Wednesday, December 16, 2009

Eat bacon and ride a bike!

About 8 months ago, I made a short video with the help of Cambridge University, called "how many lightbulbs" [1]. This week, Cambridge University has published another 6-minute video in the same series - it's fantastic, and it's called Professor Risk. ← click this link to go to the movie in its own page.

2 comments:

Alasdair said...

David, on your blog, the video is truncated (at the right) so I can't click on the all-important "HD" button or, indeed, see the right 1/3 of the picture.

It plays perfectly on the Cambridge Ideas site.

I don't know whether this is fixable!

(Details: Mac SnowLeopard, Safari 4.0.4, if it's relevant)

Thanks for the pointer, anyway!

Alasdair

Damian Cugley said...

Professor Risk may think that cycling is more dangerous than driving, but there are risks and risks. The risk of eating bacon sandwiches is a tiny, tiny increment to a future health problem, whereas it seems the risk he is talking about with cycling is the risk of being instantly killed by a careless motorist.
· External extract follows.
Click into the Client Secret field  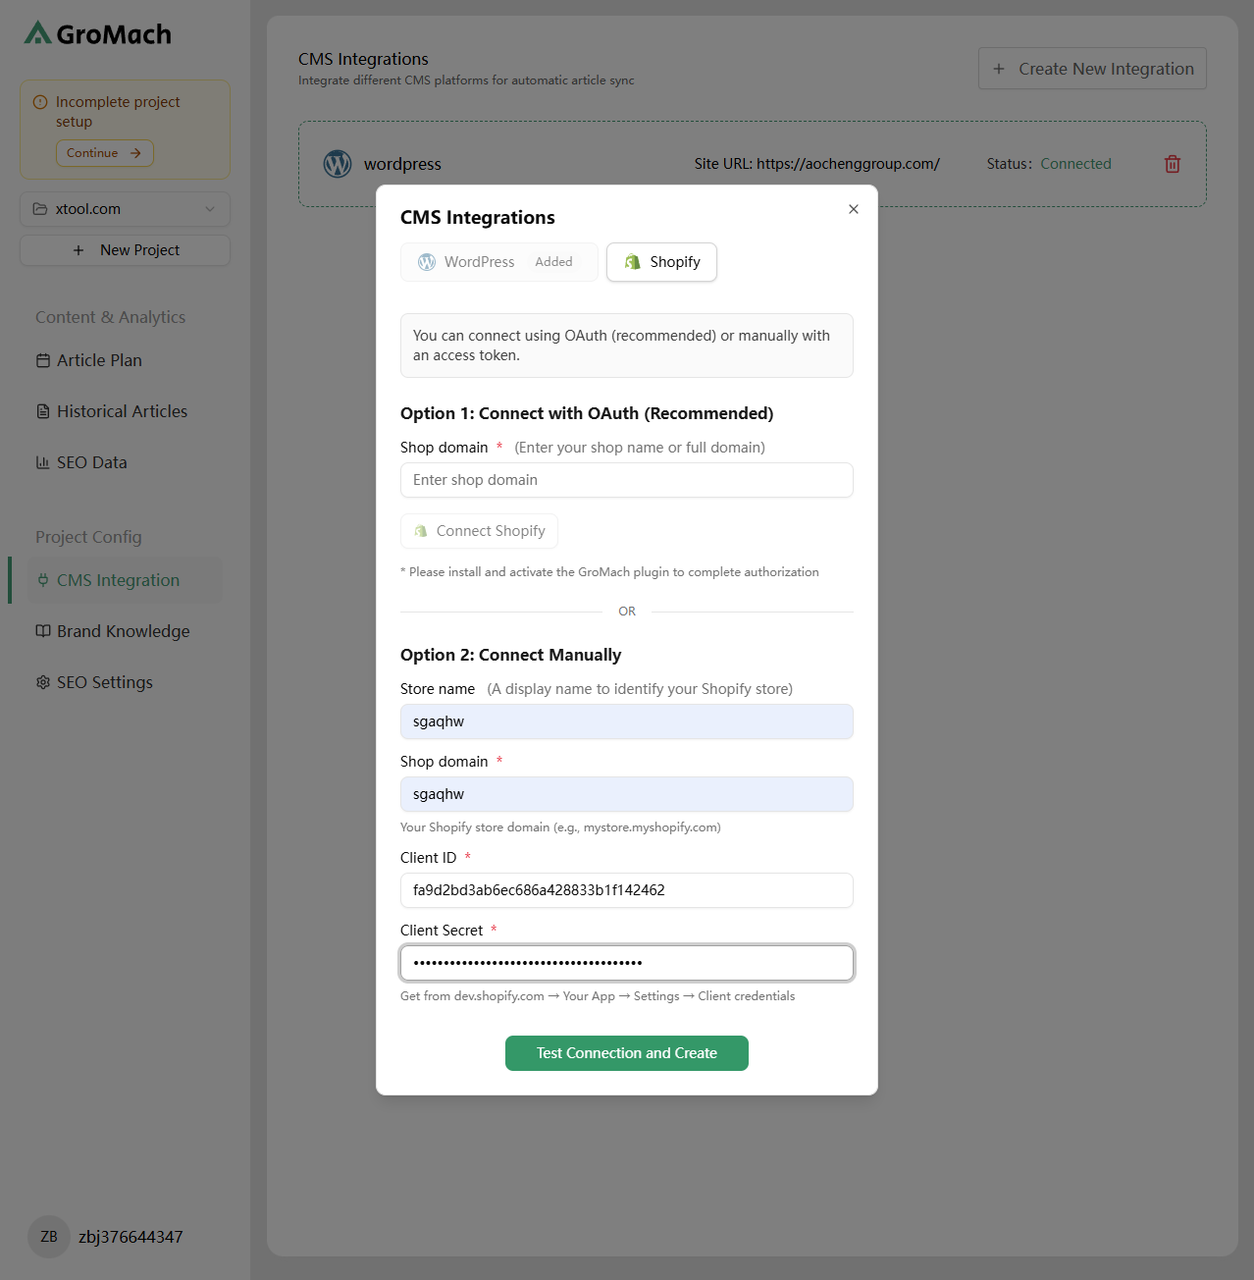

He does not mention the risks associated with NOT cycling, such as an increase in the probability of heart disease and other obesity-related problems, or that there are safer and more dangerous ways to go about riding a bike, or that most bike accidents are actually passive motoring accidents and therefore we should ban driving in public places.

Sorry to rant, but every time someone says cycling is dangerous—and it isn’t, really—there is a risk that politicians with Do Something, and almost any action a politician might take unexpectedly makes cycling riskier and less fun.

Having said that, cycling is actually a fruitful area for illustrating problems with measuring risks and discussing how risk should feed in to policy, with the endless discussion of the pros and cons of cycle helmets, cycle lanes, traffic calming, vehicular cycling, and so on.